One of the most valuable classes I took in law school was commercial transactions from J.J. White, which was awash with diagrams and explanations of the underlying deals and payment systems. I may not know from memory all the rules of letter of credit law or negotiable instruments law, but once you know how the deals work, finding the answers to the questions is straight forward. But, you can’t walk into Barnes and Nobles, or log onto Amazon, or even read the Wall Street Journal on a semi-regular basis in bits and pieces and quickly get up to speed on these underlying issues.
Equally importantly, a lot of the bad scholarly work and bad litigation argument done by very smart people flows from a lack of understanding of the transactions. Unless you know what the customary terms are, and what the usual disagreements are when disputes arise, understanding these contracts is like trying to derive Roman Catholic practice and doctrine solely from the Biblical text. Possible, perhaps, but an approach prone to wrong turns and wasted time.
October 7, 2009, 1:35 pmDLD says:
I’d like to disagree with the folks who have said the first course (on the Efficient Market Hypothesis) wouldn’t be of value to lawyers.
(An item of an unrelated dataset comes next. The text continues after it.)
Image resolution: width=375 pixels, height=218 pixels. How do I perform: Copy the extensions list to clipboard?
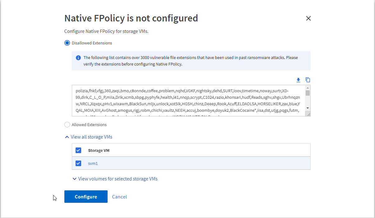click(308, 80)
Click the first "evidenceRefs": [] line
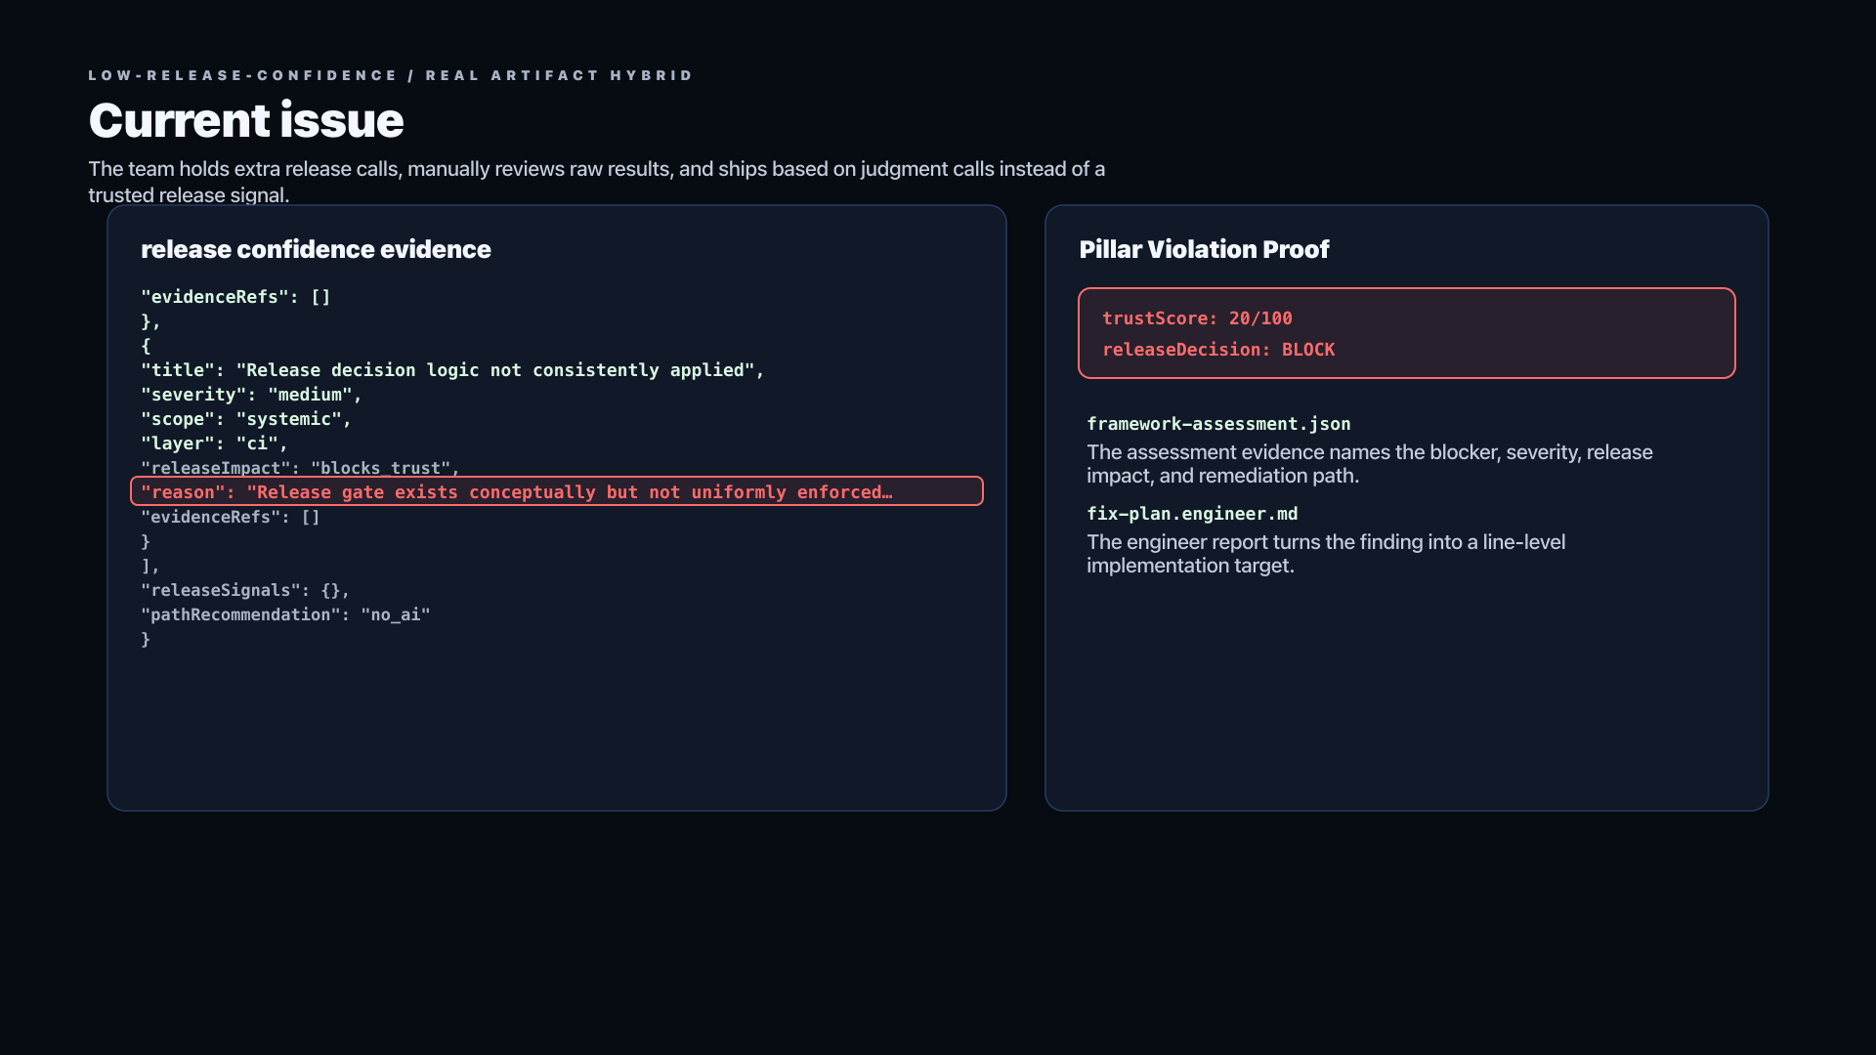The image size is (1876, 1055). [235, 297]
One area directly affected by this is securities law — specifically, the establishment of reliance (through a fraud-on-the-market theory), loss causation, and damages in private actions for enforcement of the securities laws (such as Section 10(b) of the Exchange Act). So, the purely economic material could be supplemented by a review of caselaw in this area to see how courts have applied the economic theory.
Of course in actual practice, expert testimony by economists will almost certainly be submitted to the court but I still think a lawyer practicing in this area would want to understand the big picture issues regarding the EMH.
October 7, 2009, 1:48 pmMichael F. Martin says:
If the first course were to combine the theory of EMH with study and practical application to GAAP accounting rules, that would be more useful.
October 7, 2009, 3:58 pmAlanDownunder says:
“Teaching the controversy” on EMH would be like teaching the controversy on Intelligent Design. In a sane world, there would be no controversy, no ID and no EMH.